- [EXERCISE REQUIREMENTS]
Your job is to return each record exactly, minus any pictures.

- [EXERCISE INPUT]

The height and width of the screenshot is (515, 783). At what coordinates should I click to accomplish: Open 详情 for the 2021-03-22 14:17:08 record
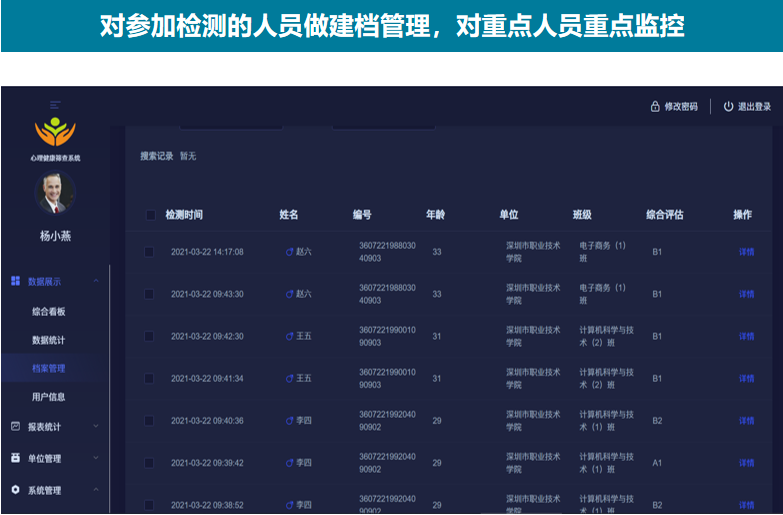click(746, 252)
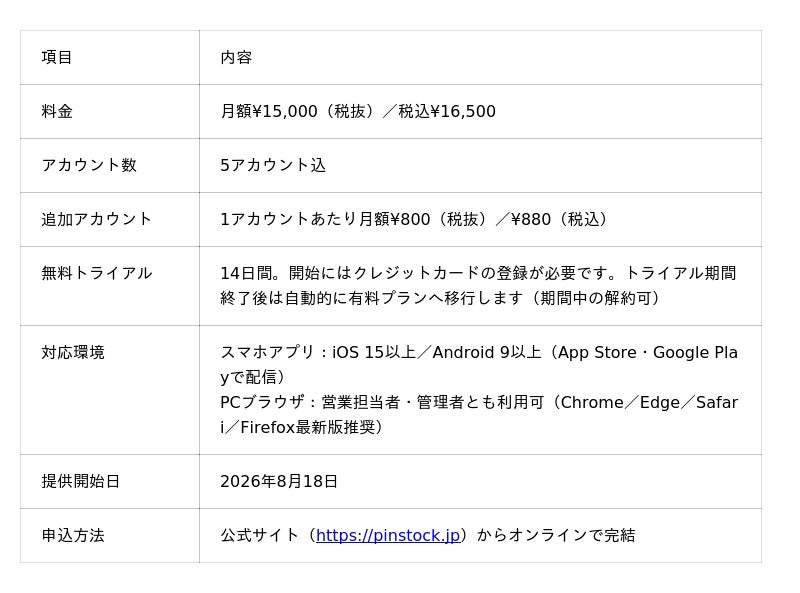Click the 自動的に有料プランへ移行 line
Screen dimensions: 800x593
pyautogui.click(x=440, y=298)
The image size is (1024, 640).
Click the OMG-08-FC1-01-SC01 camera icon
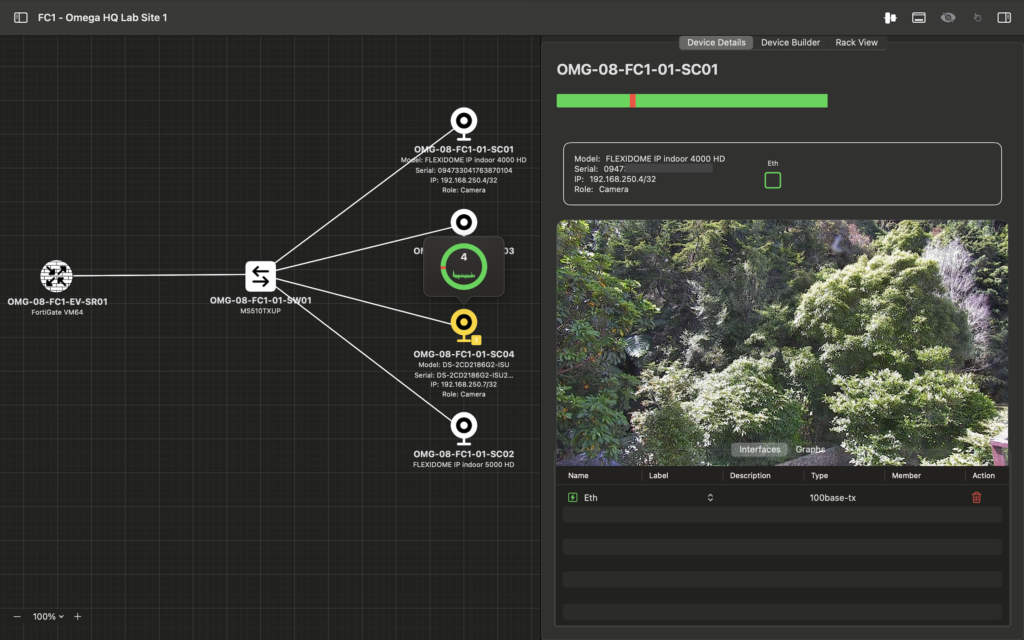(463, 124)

- [RESULT BELOW]
The height and width of the screenshot is (515, 783). At what coordinates should I click to accomplish: Open 详情 for the 2021-03-22 14:17:08 record
click(746, 252)
Click the 自動的に有料プランへ移行 line
Screen dimensions: 800x593
pyautogui.click(x=440, y=298)
The image size is (1024, 640).
Click the OMG-08-FC1-01-SC01 camera icon
(463, 124)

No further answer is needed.